According to the National Institutes of Health (NIH), neglecting oral and dental health during pregnancy does not only cause problems such as tooth decay and tooth loss, but may also lead to problems such as premature birth, low birth weight infant, and pre-eclampsia. However, in Mississippi, once a pregnant mother has aged out of comprehensive dental coverage (age 20), she may only receive limited exams and extractions through the Division of Medicaid. Oral health assessment and education efforts are intended to document the gap between need and services for urgent dental care.
Oral care in pregnancy - PMC (nih.gov) https://www.ncbi.nlm.nih.gov/pmc/articles/PMC6883753/#:~:text=It%20should%20also%20be%20kept,infant%2C%20and%20pre%2Declampsia.

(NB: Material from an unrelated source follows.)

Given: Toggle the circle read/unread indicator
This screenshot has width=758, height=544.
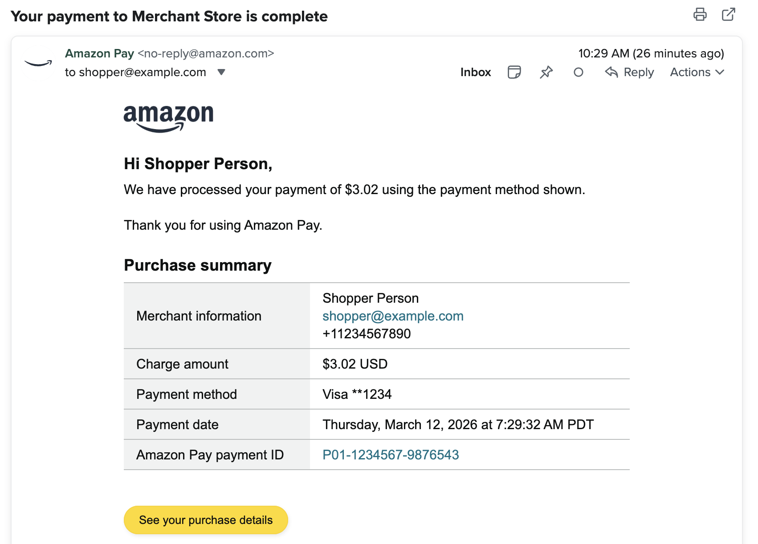Looking at the screenshot, I should point(578,72).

Three Regional Oral Health Consultants (ROHC) provided 38 trainings to mothers participating in WIC programs in 21 counties: Forrest, Hancock, Hinds, Jasper, Jefferson Davis, Jones, Lauderdale, Leake, Lincoln, Neshoba, Newton, Rankin, Scott, Simpson, Smith, Washington, and Wayne Counties. A total of 1,671 women received oral health education and toothbrush kits which consist of a toothbrush, floss, and toothpaste from these in-person trainings. Additional oral health kits were donated to children and other adults attending the mother’s WIC appointments; however, these donations were not included in the calculations above
This is the first full reporting year in collaboration with the WIC department on oral health education and distribution of hygiene kits (toothbrush, toothpaste, and floss). These data are captured in the WIC SPIRIT management information system allowing the OOH to receive monthly reports and referrals from the WIC Program (see example of graph below). Based on these reports, between January and September 2023, 3,585 mothers received oral health education and oral health hygiene aids.